TEXT:
---------------

Voice control is all the rage these days, but a team of Chinese researchers has come up with a way to subvert such systems by taking a trick from the natural world.
Apps like Google Assistant and Siri are set to always be listening and ready for action, but shouting into someone else's phone is hardly subtle. So the team from Zhejiang University decided to take a standard voice command, convert it into the ultrasonic range so humans can't hear it, and see if the device could.
The method [PDF], dubbed DolphinAttack, takes advantage of the fact that puny human ears can't hear sounds well above 20kHz. So the team added an amplifier, ultrasonic transducer and battery to a regular smartphone (total cost in parts around $3) and used it to send ultrasonic commands to voice-activated systems.
Very little kit can have a big effect
"By leveraging the nonlinearity of the microphone circuits, the modulated low-frequency audio commands can be successfully demodulated, recovered, and more importantly interpreted by the speech recognition systems," they said.
"We validate DolphinAttack on popular speech recognition systems, including Siri, Google Now, Samsung S Voice, Huawei HiVoice, Cortana and Alexa." The in-car navigation system in Audi cars was also vulnerable in this way.

---------------

EXERCISE DETAILS:
Resume the text on ultrasonic voice commands, starting after its final sentence. The data that comes next has nothing to do with the text on ultrasonic voice commands.

RECORD EXTRACTS:

---------------

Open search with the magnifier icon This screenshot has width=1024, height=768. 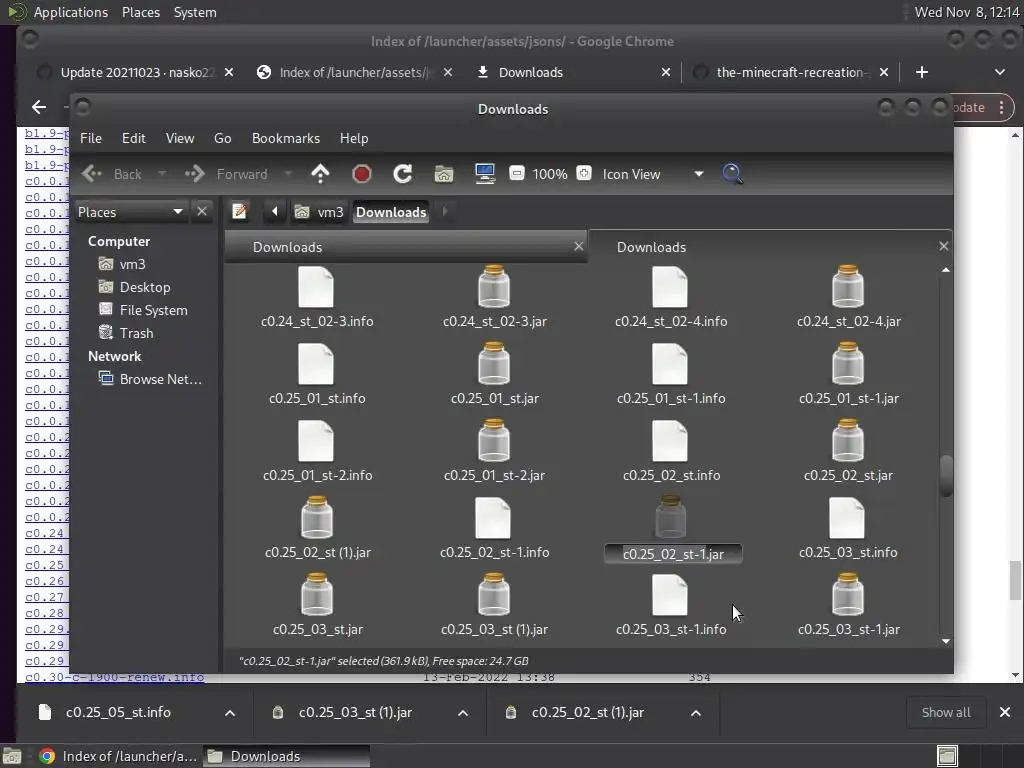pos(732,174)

---------------

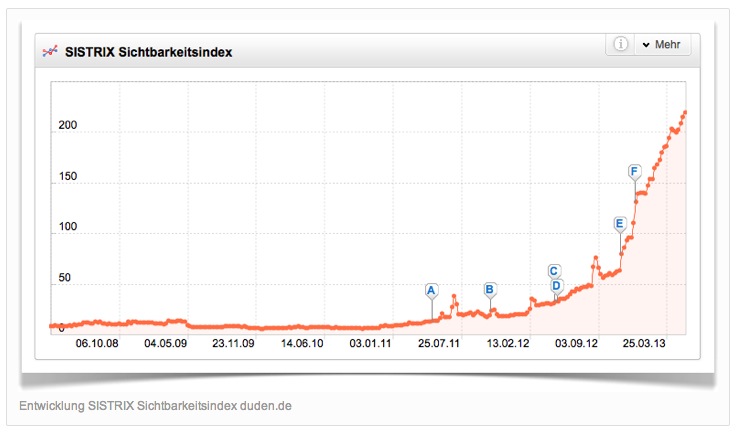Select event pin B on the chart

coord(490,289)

---------------

RESPONSE FOR THIS EXERCISE:
Because voice control has lots of possible functions, the team was able to order an iPhone to dial a specific number – which is handy but not that useful as an attack. But they could also instruct a device to visit a specific website – which could be loaded up with malware – dim the screen and volume to hide the assault, or just take the device offline by putting it in airplane mode.
The biggest brake on the attack isn't down to the voice command software itself, but the audio capabilities of the device. Many smartphones now have multiple microphones, which makes an assault much more effective.
As for range, the furthest distance the team managed to make the attack work at was 170cm (5.5ft), which is certainly practical. Typically the signal was sent out at between 25 and 39kHz.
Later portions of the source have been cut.